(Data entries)
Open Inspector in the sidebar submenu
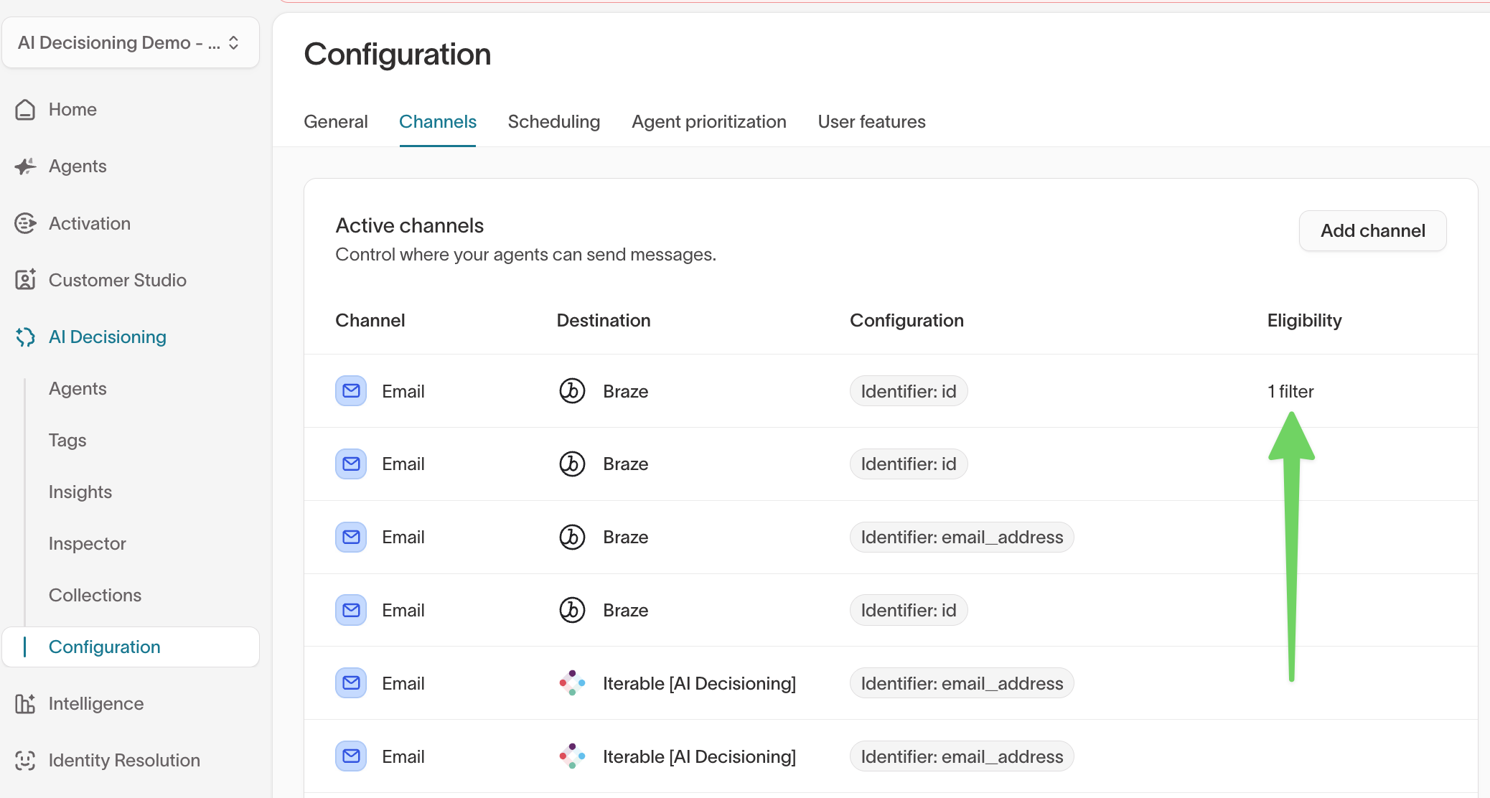Screen dimensions: 1490x798 [88, 544]
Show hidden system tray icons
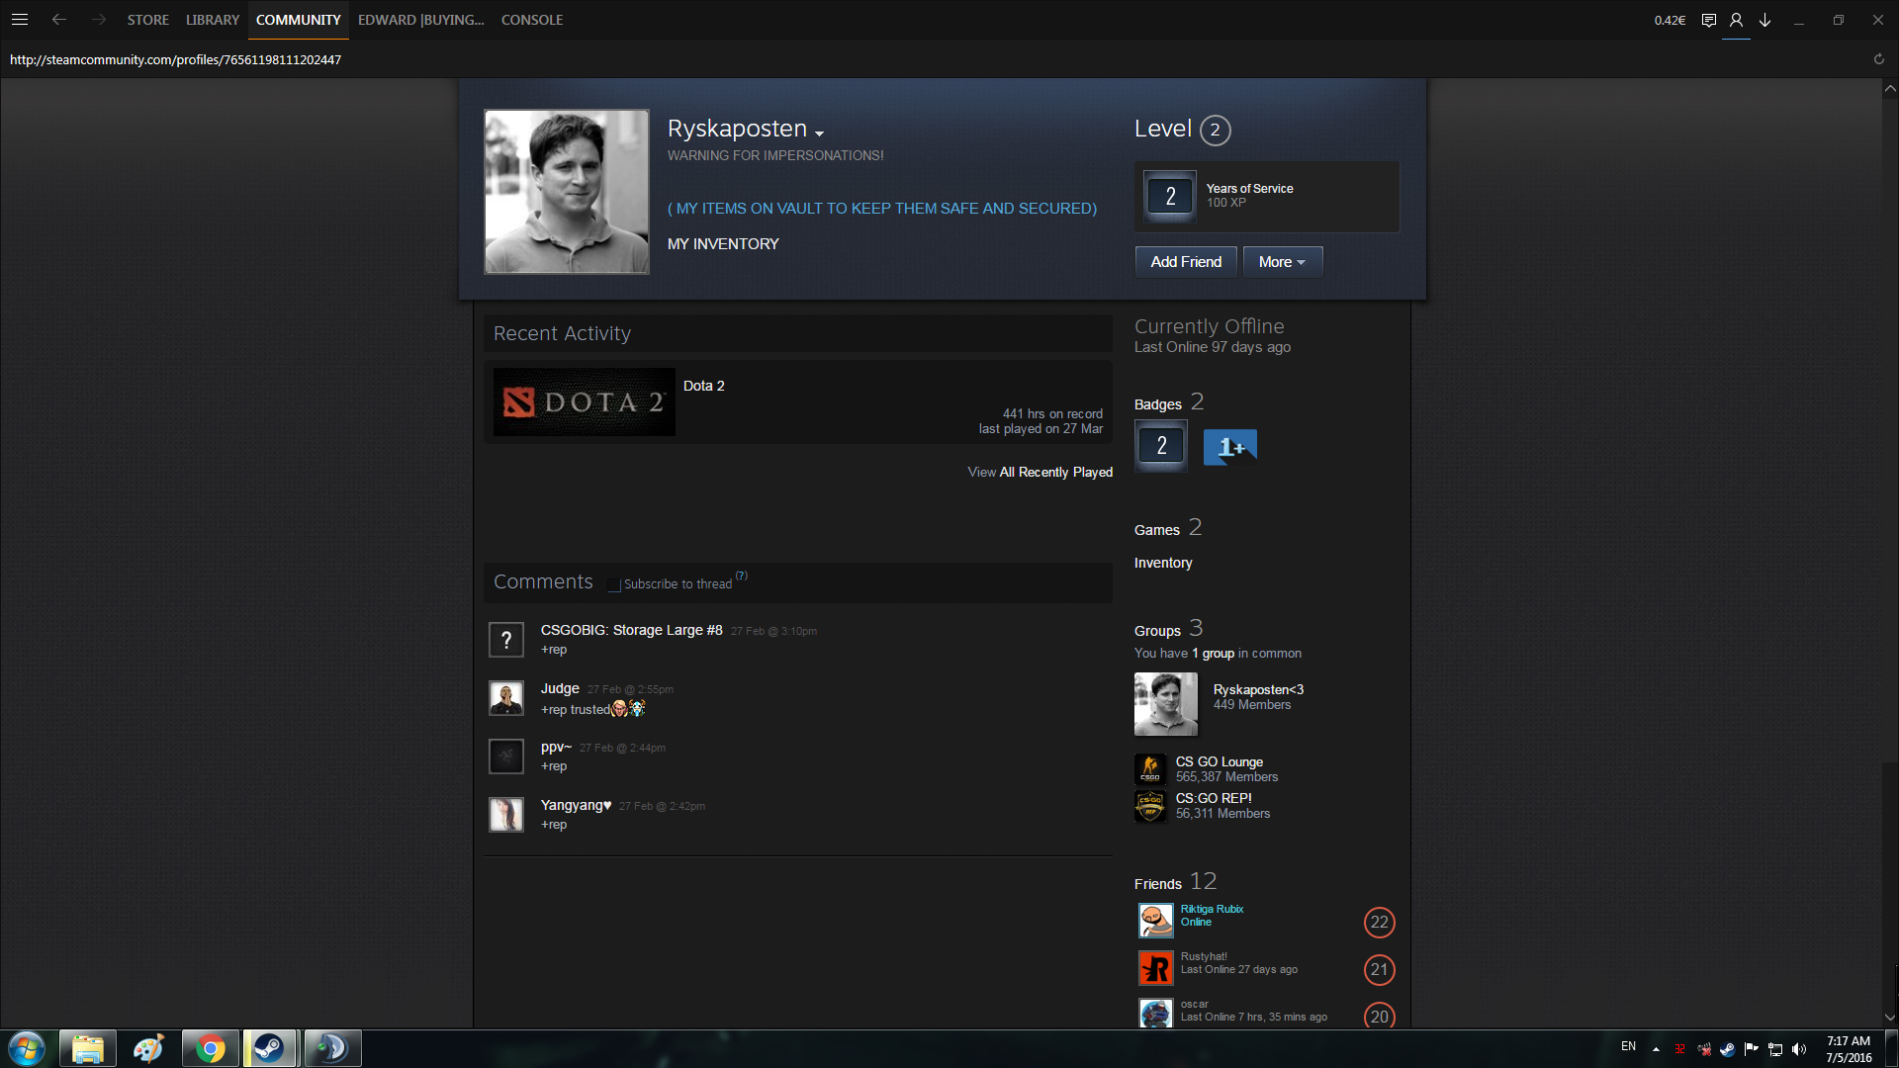1899x1068 pixels. click(x=1656, y=1049)
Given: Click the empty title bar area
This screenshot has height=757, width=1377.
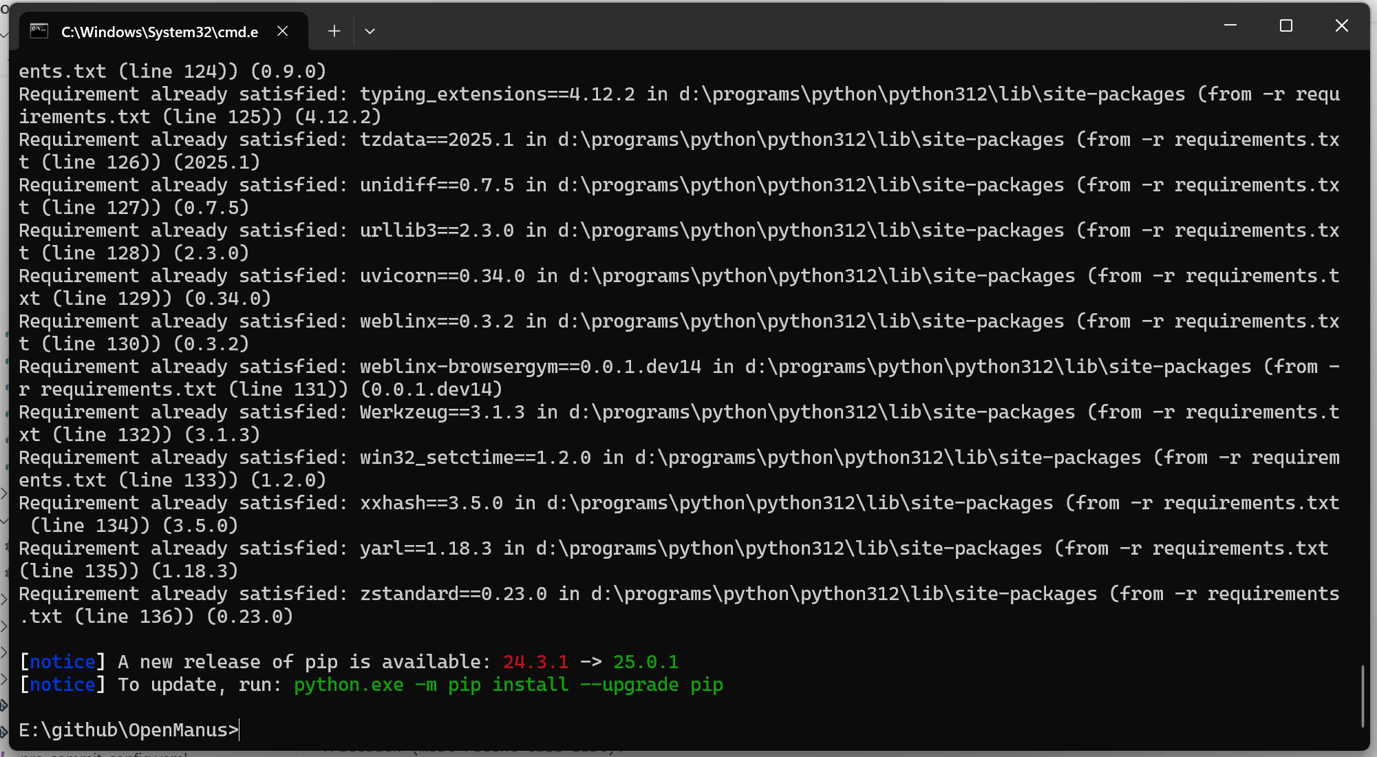Looking at the screenshot, I should pos(791,28).
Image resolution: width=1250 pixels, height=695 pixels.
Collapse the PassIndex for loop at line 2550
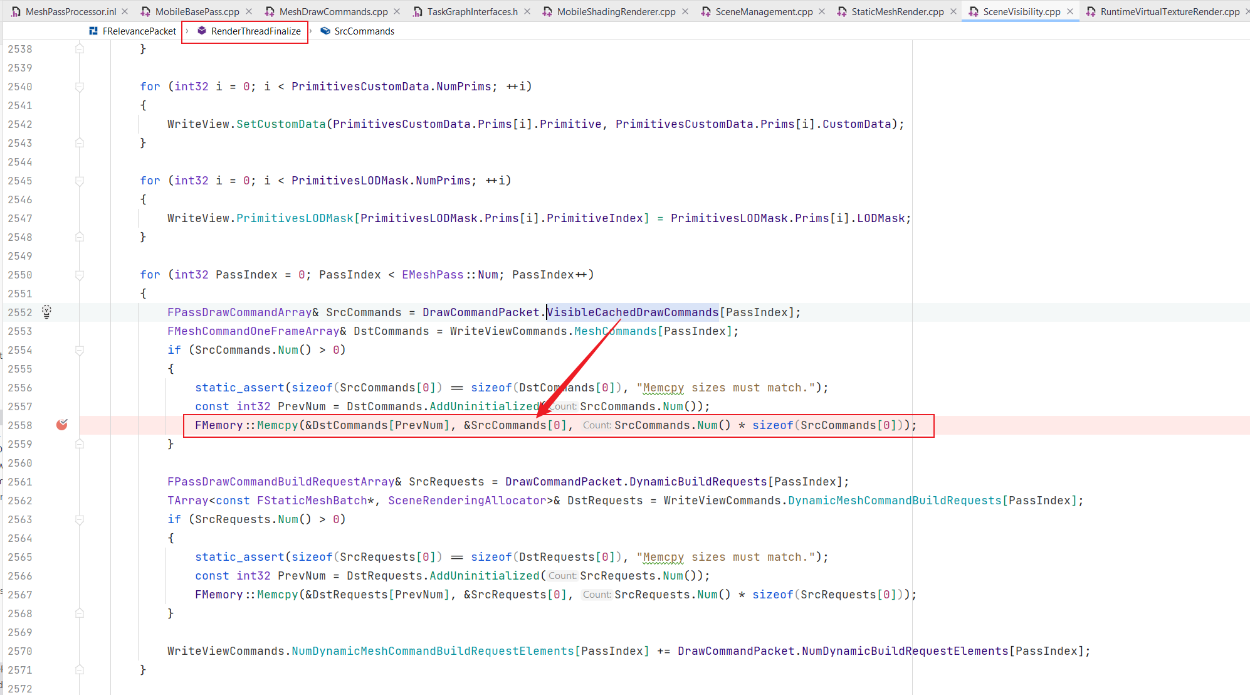click(x=80, y=275)
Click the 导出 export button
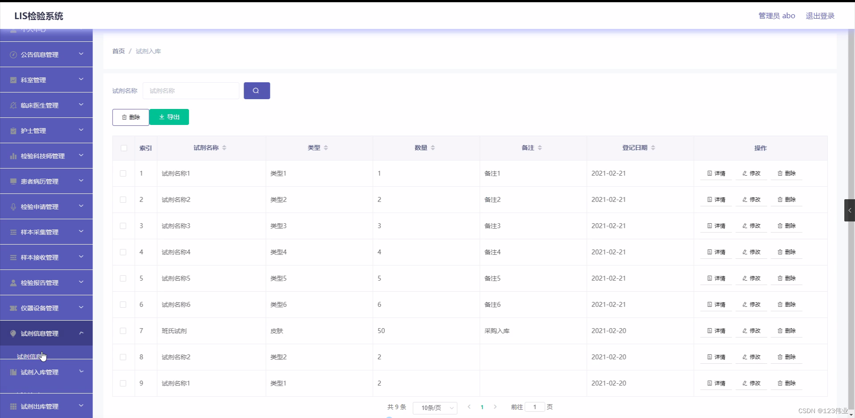This screenshot has width=855, height=418. (169, 117)
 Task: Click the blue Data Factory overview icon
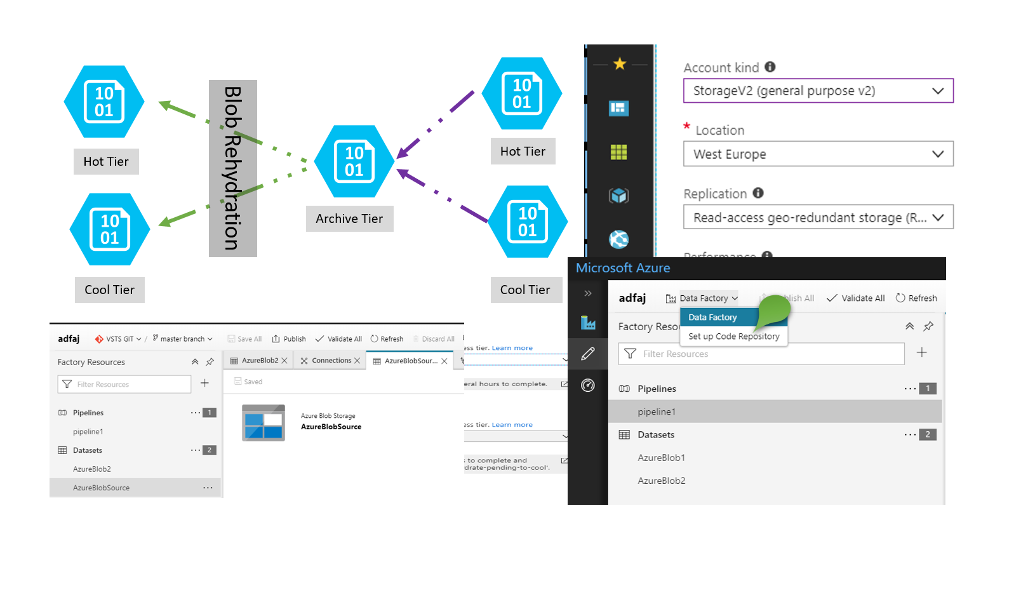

WHAT THE TASK ASKS
Leave out the images and repeat the rest of the data word for word.

EXPECTED OUTPUT
Open Inspector in the sidebar submenu
Screen dimensions: 1490x798 [88, 544]
Show hidden system tray icons
1899x1068 pixels. click(x=1656, y=1049)
Given: Click the empty title bar area
This screenshot has height=757, width=1377.
Looking at the screenshot, I should pos(791,28).
Image resolution: width=1250 pixels, height=695 pixels.
Collapse the PassIndex for loop at line 2550
click(x=80, y=275)
Click the 导出 export button
This screenshot has width=855, height=418. (169, 117)
 Task: Click the blue Data Factory overview icon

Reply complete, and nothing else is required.